10-month-old black bear cub rescued, to be released in wild following care
A California black bear cub arrived at San Diego Humane Society's Ramona Wildlife Center for rehabilitation and care, it was announced Wednesday.
The female cub, believed to be 10 months old, was rescued by the California Department of Fish and Wildlife on Dec. 18 in Bakersfield, according to the San Diego Humane Society.
Biologists examined the black bear cub in the wild and found her to be thin and abandoned. She was captured and brought to Lake Tahoe Wildlife Care for rehabilitation before coming to the San Diego Humane Society last week on Jan. 26.
There has been an unusually high number of orphaned bear cubs found late last year and early this year, likely due to the heavy rains Southern California has received as of late. It is possible dens were getting flooded, which separated cubs from their mothers, according to the Humane Society.
The 10-month-old cub will be housed at San Diego Humane Society's Ramona Wildlife Center and will room with a male black bear cub who was rescued from Bishop in December of last year, according to the Humane Society.
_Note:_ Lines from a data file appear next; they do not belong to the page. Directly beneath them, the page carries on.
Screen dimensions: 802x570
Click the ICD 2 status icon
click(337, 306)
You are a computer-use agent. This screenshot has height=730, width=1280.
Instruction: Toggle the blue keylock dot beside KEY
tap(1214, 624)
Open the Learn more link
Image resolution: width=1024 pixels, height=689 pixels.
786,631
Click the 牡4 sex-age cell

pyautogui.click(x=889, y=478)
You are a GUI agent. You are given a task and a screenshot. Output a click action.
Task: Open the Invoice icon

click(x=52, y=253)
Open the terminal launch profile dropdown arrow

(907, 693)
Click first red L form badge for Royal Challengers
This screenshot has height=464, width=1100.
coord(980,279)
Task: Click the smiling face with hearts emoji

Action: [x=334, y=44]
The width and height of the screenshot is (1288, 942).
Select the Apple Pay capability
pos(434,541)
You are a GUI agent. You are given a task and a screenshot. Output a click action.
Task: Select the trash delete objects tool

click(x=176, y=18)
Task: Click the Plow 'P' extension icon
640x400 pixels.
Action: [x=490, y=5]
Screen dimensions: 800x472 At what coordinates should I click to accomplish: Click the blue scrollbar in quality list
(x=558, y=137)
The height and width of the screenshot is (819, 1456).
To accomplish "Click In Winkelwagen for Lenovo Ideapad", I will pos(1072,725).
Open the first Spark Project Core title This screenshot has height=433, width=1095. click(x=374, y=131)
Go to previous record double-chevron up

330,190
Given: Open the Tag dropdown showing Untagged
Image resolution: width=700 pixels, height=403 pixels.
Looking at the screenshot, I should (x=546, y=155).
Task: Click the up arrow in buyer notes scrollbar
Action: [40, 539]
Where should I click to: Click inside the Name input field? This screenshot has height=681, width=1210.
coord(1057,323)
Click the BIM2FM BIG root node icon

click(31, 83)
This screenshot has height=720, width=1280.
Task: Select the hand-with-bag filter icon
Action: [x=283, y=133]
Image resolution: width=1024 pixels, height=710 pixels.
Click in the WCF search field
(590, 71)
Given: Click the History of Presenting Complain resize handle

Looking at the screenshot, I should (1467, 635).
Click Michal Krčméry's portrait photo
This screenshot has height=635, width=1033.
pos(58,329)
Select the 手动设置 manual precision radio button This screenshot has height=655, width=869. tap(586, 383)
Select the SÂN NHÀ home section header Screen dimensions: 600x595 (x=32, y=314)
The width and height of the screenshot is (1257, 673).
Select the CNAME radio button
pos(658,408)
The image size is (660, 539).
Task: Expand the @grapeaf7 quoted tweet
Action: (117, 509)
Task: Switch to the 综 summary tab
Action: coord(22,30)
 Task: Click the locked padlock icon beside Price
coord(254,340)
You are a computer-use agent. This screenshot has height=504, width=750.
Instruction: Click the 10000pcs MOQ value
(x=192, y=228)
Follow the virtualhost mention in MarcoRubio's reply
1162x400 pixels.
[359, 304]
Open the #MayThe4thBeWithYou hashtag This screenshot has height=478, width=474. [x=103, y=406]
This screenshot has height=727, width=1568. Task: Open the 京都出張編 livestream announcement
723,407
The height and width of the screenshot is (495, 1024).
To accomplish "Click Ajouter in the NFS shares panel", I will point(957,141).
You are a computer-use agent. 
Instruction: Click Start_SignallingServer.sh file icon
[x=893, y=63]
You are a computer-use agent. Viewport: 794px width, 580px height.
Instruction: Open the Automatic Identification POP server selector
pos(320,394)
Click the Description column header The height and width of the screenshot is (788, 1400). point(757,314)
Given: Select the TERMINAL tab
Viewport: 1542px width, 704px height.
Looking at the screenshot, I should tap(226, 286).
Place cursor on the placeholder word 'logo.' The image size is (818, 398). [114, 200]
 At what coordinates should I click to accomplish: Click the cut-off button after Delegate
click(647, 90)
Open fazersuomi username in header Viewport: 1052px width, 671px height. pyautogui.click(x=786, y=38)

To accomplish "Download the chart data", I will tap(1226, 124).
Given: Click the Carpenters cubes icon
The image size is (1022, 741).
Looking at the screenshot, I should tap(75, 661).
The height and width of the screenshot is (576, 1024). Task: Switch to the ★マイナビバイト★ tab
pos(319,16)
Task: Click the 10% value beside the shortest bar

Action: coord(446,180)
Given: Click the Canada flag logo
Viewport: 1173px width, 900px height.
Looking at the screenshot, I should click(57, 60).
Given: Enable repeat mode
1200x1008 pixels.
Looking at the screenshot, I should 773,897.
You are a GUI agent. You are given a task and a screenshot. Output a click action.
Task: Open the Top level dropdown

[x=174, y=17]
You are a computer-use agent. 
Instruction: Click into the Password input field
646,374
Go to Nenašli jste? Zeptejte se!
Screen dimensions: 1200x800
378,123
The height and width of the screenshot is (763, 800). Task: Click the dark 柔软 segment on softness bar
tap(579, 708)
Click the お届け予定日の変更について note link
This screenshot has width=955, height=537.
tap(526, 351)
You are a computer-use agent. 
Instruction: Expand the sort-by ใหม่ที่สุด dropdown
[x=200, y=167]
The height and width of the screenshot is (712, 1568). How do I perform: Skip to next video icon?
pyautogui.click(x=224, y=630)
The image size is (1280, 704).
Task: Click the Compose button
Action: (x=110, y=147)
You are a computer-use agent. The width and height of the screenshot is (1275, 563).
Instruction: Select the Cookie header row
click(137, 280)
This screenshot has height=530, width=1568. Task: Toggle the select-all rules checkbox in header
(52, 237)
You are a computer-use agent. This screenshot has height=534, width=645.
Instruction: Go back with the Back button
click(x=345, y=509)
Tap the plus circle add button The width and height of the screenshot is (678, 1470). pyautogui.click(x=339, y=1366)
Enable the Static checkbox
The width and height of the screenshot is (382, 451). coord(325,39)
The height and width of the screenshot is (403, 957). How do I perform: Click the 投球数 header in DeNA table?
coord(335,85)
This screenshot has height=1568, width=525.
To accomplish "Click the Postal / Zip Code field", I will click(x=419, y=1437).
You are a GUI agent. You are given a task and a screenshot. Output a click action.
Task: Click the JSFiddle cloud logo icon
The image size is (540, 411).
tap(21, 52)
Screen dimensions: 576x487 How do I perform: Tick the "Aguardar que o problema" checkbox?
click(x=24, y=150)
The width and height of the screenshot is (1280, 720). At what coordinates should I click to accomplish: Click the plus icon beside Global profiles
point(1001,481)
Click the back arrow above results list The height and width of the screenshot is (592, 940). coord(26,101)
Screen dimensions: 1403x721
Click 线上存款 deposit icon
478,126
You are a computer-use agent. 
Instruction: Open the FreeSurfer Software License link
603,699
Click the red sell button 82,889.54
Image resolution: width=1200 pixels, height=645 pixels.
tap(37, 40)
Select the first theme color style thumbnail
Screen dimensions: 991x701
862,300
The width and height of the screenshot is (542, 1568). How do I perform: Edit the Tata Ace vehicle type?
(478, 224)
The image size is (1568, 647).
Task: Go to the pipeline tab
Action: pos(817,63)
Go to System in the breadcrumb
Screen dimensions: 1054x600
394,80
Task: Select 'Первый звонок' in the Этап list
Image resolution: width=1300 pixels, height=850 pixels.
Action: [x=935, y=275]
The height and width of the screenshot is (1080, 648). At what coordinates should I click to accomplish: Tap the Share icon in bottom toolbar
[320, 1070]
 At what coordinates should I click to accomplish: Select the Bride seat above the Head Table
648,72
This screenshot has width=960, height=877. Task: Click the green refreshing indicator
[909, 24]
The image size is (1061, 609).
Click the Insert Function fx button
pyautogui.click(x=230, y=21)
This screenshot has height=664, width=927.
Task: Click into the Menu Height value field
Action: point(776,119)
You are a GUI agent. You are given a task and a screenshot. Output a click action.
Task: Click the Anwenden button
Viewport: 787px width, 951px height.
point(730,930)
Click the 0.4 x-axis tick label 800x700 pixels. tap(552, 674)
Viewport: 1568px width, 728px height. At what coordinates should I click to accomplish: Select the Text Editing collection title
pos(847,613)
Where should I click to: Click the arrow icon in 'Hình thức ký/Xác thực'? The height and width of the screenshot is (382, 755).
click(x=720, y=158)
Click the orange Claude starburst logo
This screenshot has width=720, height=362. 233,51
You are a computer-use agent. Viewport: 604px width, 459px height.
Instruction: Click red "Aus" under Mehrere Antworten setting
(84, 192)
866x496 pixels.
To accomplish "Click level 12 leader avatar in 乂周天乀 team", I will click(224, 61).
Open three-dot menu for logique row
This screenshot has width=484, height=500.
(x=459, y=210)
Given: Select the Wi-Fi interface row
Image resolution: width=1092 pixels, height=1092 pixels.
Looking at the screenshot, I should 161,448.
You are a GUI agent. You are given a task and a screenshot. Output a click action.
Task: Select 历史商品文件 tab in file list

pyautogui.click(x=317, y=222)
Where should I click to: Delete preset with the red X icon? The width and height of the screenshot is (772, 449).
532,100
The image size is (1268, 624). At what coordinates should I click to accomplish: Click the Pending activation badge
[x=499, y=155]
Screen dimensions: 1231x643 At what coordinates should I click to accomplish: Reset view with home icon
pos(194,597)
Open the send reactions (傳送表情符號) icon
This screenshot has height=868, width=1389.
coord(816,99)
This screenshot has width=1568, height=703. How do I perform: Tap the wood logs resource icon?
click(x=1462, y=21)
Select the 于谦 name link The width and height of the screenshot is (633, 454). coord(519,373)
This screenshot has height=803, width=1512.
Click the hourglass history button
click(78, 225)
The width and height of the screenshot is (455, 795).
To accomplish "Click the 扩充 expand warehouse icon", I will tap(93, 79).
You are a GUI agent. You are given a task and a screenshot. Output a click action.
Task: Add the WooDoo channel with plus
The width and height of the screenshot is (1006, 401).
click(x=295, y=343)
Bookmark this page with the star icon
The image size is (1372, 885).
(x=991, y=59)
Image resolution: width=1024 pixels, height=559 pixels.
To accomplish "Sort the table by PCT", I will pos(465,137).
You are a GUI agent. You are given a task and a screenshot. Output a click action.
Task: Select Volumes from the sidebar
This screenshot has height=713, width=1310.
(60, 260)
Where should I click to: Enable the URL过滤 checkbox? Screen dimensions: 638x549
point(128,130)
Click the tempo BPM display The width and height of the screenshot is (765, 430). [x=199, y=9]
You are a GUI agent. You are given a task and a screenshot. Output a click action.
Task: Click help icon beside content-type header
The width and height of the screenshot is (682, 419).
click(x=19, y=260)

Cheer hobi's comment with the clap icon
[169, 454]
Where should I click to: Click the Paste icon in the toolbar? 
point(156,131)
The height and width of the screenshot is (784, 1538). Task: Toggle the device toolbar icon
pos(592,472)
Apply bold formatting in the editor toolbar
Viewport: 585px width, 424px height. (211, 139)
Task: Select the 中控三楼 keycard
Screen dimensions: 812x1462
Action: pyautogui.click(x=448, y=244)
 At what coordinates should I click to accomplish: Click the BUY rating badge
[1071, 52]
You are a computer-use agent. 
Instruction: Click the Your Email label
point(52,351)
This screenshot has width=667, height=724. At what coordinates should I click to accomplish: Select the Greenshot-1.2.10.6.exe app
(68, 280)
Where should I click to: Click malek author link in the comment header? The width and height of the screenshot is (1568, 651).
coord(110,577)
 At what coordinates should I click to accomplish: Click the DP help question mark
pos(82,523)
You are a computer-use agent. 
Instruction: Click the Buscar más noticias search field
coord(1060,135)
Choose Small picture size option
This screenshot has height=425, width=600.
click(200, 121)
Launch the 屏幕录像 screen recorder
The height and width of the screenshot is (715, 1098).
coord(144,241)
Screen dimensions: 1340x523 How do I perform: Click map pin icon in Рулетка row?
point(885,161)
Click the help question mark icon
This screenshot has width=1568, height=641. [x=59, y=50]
As with most wild mammals, the cubs will exhibit more natural behaviors when they are housed with others their same age. For the next three months, the two cubs are expected to stay in a pre-release enclosure outdoors, with access to trees, shrubs and natural substrate. The bears will continue to become acclimated to the weather and have opportunities to run, climb, play and forage for food, the Humane Society said in a release.
"As soon as they are strong and healthy enough, we want to return them to the wild," Andy Blue, campus director of San Diego Humane Society's Ramona Wildlife Center said. "The next few months will be crucial, because we don't want these cubs to get comfortable around humans, so our team will be very careful to ensure their stay with us mimics life in the wild."
San Diego Humane Society's Ramona Wildlife Center is now tending to five California black bear cubs. Three cubs arrived separately last July, and they will be released back into the wild next spring.